(Material to process Opens)

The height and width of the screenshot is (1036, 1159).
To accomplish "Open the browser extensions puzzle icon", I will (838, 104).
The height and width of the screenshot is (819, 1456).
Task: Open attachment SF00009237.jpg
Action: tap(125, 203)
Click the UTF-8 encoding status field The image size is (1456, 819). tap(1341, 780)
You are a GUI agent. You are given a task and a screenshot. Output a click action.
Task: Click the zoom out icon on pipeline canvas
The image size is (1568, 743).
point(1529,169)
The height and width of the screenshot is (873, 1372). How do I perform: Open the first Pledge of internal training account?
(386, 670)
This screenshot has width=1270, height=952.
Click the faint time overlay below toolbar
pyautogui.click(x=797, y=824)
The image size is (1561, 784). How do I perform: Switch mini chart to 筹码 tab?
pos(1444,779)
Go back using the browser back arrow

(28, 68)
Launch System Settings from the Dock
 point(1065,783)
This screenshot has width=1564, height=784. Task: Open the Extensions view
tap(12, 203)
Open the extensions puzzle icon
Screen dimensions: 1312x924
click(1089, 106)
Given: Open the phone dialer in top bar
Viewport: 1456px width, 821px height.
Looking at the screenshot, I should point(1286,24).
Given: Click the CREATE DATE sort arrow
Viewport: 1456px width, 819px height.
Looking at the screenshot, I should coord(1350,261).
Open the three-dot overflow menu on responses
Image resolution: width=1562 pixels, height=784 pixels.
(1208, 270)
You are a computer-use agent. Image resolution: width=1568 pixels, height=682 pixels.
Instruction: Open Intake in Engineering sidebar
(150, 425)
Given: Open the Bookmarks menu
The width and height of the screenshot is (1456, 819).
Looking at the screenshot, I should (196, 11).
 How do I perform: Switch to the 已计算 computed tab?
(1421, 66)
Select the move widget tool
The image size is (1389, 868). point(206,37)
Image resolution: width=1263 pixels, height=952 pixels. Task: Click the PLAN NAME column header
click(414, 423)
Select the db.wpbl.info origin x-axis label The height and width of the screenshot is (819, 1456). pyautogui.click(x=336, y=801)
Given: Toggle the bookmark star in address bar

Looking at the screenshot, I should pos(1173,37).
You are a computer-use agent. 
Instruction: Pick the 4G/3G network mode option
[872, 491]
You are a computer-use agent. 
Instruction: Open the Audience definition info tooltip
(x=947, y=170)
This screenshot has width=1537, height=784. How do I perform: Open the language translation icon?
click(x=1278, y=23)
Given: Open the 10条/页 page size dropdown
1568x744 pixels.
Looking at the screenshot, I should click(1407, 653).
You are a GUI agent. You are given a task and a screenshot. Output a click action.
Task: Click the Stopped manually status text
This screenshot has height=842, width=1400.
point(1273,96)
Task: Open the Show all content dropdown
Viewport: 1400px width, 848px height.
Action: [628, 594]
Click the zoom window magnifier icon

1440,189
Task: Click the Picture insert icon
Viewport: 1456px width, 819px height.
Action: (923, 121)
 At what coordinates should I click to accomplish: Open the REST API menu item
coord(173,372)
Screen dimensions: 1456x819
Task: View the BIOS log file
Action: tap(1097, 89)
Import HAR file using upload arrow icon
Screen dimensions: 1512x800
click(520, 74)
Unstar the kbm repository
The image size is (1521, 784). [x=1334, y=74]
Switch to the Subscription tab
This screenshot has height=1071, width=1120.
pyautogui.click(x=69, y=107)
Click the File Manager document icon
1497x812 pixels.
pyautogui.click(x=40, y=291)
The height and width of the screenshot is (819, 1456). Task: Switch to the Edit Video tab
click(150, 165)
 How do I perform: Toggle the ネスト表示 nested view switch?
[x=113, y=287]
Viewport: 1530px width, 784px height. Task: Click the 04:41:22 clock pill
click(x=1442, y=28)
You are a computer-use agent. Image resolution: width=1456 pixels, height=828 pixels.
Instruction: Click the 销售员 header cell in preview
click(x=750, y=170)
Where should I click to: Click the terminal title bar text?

(Material to process Closes)

▶ What the exercise asks
A verbatim copy of the listing above, starting from the line with "1568x744 pixels." and running to its last line, is the only output needed.

▶ Problem solution
1568x744 pixels.
Looking at the screenshot, I should click(1407, 653).
You are a GUI agent. You are given a task and a screenshot. Output a click action.
Task: Click the Stopped manually status text
This screenshot has height=842, width=1400.
point(1273,96)
Task: Open the Show all content dropdown
Viewport: 1400px width, 848px height.
Action: [628, 594]
Click the zoom window magnifier icon

1440,189
Task: Click the Picture insert icon
Viewport: 1456px width, 819px height.
Action: (923, 121)
 At what coordinates should I click to accomplish: Open the REST API menu item
coord(173,372)
Screen dimensions: 1456x819
Task: View the BIOS log file
Action: tap(1097, 89)
Import HAR file using upload arrow icon
Screen dimensions: 1512x800
click(520, 74)
Unstar the kbm repository
The image size is (1521, 784). [x=1334, y=74]
Switch to the Subscription tab
This screenshot has height=1071, width=1120.
pyautogui.click(x=69, y=107)
Click the File Manager document icon
1497x812 pixels.
pyautogui.click(x=40, y=291)
The height and width of the screenshot is (819, 1456). Task: Switch to the Edit Video tab
click(150, 165)
 How do I perform: Toggle the ネスト表示 nested view switch?
[x=113, y=287]
Viewport: 1530px width, 784px height. Task: Click the 04:41:22 clock pill
click(x=1442, y=28)
You are a computer-use agent. Image resolution: width=1456 pixels, height=828 pixels.
Instruction: Click the 销售员 header cell in preview
click(x=750, y=170)
Where should I click to: Click the terminal title bar text?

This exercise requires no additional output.